** start of THE RECORDS **

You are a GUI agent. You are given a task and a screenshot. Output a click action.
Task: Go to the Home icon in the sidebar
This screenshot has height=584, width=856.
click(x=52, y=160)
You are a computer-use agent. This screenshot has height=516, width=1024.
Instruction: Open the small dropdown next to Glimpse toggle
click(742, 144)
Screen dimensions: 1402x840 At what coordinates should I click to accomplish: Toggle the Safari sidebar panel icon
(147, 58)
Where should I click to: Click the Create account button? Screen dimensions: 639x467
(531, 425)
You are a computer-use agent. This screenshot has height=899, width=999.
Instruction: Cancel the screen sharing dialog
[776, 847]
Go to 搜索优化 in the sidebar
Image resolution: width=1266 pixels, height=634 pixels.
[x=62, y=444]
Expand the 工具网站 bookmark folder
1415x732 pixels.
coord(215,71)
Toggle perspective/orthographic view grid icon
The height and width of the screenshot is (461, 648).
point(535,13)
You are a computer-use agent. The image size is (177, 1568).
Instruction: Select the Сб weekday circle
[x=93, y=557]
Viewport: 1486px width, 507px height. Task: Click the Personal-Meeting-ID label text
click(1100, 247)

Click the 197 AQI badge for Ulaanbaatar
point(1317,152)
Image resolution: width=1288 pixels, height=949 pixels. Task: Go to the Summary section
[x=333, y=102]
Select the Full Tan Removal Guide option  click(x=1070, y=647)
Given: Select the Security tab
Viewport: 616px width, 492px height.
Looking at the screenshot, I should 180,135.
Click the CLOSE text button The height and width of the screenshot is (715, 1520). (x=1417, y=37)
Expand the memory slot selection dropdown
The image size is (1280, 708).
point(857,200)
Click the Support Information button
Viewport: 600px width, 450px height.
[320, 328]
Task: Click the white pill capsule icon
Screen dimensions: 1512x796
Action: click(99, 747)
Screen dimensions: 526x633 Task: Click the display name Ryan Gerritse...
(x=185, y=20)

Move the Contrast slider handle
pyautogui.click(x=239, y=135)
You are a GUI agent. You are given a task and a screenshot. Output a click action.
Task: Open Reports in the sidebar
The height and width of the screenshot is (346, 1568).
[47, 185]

** end of THE RECORDS **

§ CHALLENGE
Copy the entries from the start through the line containing "click(742, 144)", requests and all, adding 42 to every coordinate in the answers. Write out only those lines.

§ TASK RESPONSE
You are a GUI agent. You are given a task and a screenshot. Output a click action.
Task: Go to the Home icon in the sidebar
This screenshot has height=584, width=856.
click(x=94, y=202)
You are a computer-use agent. This screenshot has height=516, width=1024.
Instruction: Open the small dropdown next to Glimpse toggle
click(784, 186)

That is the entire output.